高野が座ったのは通路を挟んだ俺の隣でちょっと気まずい。


「あたしオムライス買ってくる〜。真桜くんはどうするの〜?」

「…。」


え、無視?

女子に話しかけられているのに見事に無反応の高野を、バスケ部一同でジーッと観察するように見つめてしまった。


すると、ぼーっとしていたのかハッとするように一瞬こっちに顔を向けた高野が、何故かアタフタするように視線を彷徨わせ、反対側を向く。


「真桜買わねーんなら荷物番よろしくなー。」

「……うん。」


男にそう言われて高野が頷くと、みんな財布を持って席から離れていった。

俺たちの横のテーブルに一人残されている高野。
俺たちの間には少し気まずい空気が流れる。


俺らさっきまで何の話してたっけ。

………あ、高野の話か。

そりゃまた会話再開させんのは難しいよな。と俺は適当に話題を探して口を開いた。


「そう言えば7月入ったら期末テストだろ?部活停止っていつから?」

「あと1週間くらいじゃなかったか?去年先輩赤点取ったから合宿参加させてもらえなかったらしいしまじがんばろ。」

「うわ、それキッツ…がんばろ。」

「俺ガチでやんなきゃ英語やべえわ。…あっ!てか明日って小テストあるっつってたっけ!?高野!!」

「……へっ!?!?」


会話の途中でハッと昨日英語の先生が言ってたことを思い出した俺は、勢い余って確認のために高野に問いかけてしまった。

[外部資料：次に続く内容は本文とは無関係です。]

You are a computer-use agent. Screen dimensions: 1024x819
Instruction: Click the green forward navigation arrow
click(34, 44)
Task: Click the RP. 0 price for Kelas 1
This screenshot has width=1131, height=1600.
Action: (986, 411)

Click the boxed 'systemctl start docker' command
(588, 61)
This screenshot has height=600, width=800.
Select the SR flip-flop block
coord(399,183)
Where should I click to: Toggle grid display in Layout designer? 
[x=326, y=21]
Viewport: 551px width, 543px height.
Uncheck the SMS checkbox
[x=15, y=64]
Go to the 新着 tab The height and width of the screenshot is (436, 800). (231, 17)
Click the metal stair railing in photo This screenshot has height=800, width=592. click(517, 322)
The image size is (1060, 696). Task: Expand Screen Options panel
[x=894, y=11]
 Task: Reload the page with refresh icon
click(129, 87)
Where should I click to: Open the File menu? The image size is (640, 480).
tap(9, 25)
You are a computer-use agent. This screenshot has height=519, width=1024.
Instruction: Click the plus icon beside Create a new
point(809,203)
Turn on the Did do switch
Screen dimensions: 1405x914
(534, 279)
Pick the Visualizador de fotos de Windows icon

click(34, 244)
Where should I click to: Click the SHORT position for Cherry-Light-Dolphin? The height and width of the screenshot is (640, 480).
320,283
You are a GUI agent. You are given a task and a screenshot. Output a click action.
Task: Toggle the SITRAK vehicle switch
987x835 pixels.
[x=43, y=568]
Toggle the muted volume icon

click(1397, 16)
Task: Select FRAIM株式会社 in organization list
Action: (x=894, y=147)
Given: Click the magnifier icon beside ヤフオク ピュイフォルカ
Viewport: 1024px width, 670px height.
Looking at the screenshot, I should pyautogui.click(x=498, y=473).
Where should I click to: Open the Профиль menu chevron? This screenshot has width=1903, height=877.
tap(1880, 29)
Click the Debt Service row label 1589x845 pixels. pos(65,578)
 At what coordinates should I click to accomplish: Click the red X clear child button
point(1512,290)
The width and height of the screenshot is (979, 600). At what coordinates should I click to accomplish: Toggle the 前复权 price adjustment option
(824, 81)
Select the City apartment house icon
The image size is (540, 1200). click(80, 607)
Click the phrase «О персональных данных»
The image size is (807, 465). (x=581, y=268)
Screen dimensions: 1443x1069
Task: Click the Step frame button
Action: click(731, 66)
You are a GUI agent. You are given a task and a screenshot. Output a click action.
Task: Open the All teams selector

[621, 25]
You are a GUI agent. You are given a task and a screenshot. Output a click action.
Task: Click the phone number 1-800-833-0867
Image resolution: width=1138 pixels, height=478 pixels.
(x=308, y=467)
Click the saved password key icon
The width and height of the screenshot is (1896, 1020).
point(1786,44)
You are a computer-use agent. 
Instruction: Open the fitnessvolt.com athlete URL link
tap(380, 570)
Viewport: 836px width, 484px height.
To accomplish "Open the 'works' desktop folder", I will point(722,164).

いきなり俺に声をかけられた高野はギョッとした顔で振り向く。


「英語小テストやるっつってたよな?」

「え、あっ、…っと、そうだっけ…。」


あれ?

高野ってこんなキャラなのか?


唐突に高野に声をかけてしまった俺だったが、高野は俺に話しかけられて狼狽えるようにしどろもどろになっている。


未知すぎる高野の性格に、俺はポカンと口を開けてアホ面で高野を見つめてしまった。


そうしているうちに高野の連れがわらわらと席に戻ってきて、俺は高野を見るのをやめた。


一人だけ何も注文しなかった高野だが、連れのみんなが高野にエサを与えるように注文したものをアレコレ高野に食わしていた。


高野の扱いはさすが人気者、って感じだな。